Now... I have similar functions for boards and enclosures. A board is... say an Arduino UNO or Raspberry Pi, etc while the enclosure defines how to enclose the board. The enclosure has things like height of walls, padding for all dimensions, wall height, lid height and ... well basically everything to do with the enclosure including cutouts and holes for cables etc.

Like state above, any changes have a huge ripple effect. In the enclosure I have a variable for the standoff bolt "m3-cheese" as I refer to them by name and then use a function to get the correct index for the name.

Not the most elegant way but it means order of arrays is not important and adding a variable just means adding another access function. Probably better ways to get the index for a name but I only started openscad a few days ago. :-)

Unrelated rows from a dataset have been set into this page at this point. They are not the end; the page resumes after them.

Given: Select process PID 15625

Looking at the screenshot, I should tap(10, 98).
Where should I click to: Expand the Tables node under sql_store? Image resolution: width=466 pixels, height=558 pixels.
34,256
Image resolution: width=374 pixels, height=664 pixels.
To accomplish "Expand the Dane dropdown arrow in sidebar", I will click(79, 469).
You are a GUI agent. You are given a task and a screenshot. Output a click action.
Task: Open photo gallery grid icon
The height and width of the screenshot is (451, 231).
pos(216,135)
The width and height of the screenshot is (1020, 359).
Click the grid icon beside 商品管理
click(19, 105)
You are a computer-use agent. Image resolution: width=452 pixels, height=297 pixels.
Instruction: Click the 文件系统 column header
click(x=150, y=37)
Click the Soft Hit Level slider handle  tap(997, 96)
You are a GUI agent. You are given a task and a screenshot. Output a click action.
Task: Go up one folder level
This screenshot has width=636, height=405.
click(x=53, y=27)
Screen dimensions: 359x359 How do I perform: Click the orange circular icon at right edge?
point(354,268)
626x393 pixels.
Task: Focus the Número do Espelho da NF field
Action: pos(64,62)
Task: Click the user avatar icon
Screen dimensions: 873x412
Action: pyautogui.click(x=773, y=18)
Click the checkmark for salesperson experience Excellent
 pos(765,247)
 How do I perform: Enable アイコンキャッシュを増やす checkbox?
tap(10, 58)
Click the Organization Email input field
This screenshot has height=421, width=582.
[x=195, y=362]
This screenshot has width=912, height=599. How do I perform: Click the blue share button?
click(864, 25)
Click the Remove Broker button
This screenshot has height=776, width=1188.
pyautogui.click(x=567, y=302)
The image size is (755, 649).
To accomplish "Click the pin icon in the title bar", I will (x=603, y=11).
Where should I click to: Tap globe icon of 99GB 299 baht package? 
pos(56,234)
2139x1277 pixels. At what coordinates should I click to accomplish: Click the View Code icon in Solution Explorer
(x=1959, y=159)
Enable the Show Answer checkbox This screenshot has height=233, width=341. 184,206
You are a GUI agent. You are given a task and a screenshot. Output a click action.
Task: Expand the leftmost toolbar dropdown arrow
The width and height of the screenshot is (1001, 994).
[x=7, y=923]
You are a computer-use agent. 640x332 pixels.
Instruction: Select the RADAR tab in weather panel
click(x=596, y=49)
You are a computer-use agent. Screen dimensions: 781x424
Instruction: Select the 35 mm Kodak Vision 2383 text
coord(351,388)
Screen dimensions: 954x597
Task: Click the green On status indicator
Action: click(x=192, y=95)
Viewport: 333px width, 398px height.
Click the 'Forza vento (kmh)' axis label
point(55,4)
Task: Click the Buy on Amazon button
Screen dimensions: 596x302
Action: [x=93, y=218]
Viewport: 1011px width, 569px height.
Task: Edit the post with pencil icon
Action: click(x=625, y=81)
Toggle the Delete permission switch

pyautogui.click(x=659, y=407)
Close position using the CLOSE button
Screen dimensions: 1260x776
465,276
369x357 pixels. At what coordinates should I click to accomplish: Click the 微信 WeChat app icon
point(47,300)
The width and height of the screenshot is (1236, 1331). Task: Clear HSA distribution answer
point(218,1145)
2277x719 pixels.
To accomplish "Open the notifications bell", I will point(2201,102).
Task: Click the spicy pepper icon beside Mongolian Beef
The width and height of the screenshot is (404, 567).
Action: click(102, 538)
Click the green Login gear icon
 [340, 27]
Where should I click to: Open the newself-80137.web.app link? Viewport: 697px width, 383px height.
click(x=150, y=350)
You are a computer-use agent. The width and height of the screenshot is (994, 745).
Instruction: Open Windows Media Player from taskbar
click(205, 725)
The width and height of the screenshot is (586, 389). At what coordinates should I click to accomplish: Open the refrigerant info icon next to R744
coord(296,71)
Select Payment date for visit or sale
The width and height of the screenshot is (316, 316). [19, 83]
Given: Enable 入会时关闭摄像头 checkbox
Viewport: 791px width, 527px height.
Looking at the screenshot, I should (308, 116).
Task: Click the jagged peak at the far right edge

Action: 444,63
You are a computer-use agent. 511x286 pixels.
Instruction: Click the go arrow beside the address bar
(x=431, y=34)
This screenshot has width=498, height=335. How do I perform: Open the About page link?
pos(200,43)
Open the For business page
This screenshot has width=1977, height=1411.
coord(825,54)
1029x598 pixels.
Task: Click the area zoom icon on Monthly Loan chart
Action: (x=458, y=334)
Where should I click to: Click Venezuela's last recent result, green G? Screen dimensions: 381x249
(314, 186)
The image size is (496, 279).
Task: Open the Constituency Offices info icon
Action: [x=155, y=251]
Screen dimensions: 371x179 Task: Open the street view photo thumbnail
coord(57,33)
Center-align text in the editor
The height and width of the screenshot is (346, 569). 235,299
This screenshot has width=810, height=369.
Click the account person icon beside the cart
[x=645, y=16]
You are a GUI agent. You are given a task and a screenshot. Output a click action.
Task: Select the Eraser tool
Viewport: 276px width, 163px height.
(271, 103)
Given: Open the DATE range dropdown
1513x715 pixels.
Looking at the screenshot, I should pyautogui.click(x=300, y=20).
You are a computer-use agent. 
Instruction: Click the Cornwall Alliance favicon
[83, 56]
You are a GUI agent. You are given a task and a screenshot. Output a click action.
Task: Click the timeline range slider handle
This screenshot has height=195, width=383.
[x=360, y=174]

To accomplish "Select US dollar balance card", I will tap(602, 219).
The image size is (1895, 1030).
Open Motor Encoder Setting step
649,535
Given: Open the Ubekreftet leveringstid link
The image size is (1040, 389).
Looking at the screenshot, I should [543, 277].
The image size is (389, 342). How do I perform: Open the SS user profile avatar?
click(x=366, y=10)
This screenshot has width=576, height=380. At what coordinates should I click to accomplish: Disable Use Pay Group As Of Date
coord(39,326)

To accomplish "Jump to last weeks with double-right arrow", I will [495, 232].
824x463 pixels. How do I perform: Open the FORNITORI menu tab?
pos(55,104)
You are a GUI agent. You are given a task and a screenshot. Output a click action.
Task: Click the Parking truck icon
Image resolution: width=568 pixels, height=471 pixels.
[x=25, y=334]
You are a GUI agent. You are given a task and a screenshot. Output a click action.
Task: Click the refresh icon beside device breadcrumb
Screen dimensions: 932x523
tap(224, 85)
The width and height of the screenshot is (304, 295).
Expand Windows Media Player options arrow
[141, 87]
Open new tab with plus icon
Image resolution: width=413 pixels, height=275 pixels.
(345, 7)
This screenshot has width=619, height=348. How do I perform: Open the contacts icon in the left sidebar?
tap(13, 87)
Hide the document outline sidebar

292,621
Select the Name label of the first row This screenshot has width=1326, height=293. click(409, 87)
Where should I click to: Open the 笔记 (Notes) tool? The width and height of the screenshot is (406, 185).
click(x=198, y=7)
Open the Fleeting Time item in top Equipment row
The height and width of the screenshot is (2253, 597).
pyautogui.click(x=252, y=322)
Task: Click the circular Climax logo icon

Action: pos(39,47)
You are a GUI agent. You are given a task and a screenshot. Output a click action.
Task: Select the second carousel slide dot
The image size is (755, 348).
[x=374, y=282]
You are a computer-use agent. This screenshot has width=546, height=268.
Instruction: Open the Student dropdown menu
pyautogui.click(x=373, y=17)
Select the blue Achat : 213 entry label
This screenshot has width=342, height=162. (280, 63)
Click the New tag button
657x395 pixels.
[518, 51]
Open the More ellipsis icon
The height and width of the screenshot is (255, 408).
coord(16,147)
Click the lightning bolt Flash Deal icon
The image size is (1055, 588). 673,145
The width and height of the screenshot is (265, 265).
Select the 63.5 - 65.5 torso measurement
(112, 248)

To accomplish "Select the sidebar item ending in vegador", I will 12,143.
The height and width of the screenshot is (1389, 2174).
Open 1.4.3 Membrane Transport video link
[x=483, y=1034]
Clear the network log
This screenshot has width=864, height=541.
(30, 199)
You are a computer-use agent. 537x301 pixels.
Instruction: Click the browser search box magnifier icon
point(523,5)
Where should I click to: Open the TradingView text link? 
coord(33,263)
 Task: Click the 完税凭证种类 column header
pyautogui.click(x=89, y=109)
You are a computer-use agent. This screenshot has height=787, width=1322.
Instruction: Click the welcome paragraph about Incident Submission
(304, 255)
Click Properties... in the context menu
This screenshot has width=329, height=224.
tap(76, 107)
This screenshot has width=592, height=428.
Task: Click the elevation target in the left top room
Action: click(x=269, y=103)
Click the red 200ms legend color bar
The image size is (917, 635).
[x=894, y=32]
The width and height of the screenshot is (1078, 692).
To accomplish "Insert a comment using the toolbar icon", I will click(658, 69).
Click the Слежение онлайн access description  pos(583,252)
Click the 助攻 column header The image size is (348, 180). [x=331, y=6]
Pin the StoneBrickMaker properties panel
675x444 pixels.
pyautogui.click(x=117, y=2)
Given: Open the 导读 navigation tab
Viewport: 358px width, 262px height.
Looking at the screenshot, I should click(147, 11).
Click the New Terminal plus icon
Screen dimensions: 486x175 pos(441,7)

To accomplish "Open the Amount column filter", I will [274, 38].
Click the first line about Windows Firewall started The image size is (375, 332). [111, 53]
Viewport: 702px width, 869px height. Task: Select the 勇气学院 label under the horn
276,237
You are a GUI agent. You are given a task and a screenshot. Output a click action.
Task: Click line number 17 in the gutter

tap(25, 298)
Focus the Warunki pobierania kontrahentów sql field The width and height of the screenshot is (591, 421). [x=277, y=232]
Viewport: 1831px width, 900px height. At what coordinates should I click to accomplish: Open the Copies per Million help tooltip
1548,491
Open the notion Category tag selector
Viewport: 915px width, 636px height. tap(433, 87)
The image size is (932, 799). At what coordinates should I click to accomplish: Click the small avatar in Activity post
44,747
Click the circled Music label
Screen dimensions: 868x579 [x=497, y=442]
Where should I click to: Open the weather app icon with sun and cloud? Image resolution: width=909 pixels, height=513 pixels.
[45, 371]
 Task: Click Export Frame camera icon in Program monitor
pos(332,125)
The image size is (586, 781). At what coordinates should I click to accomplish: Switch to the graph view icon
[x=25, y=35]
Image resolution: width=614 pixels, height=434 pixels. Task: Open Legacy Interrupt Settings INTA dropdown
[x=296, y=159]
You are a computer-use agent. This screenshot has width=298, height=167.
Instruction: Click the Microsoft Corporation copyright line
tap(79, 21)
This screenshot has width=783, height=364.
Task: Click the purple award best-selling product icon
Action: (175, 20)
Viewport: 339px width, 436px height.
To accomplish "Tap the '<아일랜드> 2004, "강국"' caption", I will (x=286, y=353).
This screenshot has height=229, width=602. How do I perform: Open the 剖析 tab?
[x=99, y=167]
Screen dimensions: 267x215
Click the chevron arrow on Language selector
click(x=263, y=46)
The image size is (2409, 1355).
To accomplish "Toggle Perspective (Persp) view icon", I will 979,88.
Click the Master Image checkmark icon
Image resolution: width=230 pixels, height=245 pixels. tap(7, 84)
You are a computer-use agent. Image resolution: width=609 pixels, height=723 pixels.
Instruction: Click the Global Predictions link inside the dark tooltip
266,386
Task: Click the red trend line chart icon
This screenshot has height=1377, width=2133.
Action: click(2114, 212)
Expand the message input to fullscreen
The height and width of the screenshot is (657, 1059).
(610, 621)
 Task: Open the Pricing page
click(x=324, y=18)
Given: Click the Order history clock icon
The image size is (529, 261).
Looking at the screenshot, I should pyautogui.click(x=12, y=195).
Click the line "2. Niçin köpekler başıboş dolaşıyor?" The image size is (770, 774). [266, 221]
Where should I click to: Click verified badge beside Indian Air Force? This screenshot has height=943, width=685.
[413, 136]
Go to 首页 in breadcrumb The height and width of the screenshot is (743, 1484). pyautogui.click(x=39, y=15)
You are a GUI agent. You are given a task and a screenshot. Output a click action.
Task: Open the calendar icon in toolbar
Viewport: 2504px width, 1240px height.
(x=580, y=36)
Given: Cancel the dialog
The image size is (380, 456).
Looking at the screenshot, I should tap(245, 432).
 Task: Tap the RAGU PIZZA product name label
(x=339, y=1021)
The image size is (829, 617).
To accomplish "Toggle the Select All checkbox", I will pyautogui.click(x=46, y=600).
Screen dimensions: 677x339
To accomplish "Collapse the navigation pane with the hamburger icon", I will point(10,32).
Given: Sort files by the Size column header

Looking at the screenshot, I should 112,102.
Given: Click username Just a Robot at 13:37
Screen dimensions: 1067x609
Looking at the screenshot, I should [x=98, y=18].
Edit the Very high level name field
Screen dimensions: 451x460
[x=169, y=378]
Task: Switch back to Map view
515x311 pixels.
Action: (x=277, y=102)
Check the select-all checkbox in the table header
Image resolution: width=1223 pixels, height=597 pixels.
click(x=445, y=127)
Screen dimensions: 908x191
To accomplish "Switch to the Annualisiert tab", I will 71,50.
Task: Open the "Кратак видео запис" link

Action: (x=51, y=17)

When rendering anything I have 3 options. (DF_MINUS, DF_PLUS and DF_BOTH) These make it possible to do union() difference() etc on the correct bits. When rendered with DF_BOTH it will basically render a complete preview of the part whereas DF_MINUS and DF_PLUS are usually used in Boolean operations.

At the moment it renders a basic case with lid, fasteners, lid clips, standoff supports but I want to allow for laying out multiple boards in a single enclosure. (An example of this would be a 3d printer main board + a Raspberry Pi + a heater power board in the 1 enclosure.) As long as the program knows the position and size of each element it can calculate the largest bounding box in the x,y plane and essentially treat it like a single board.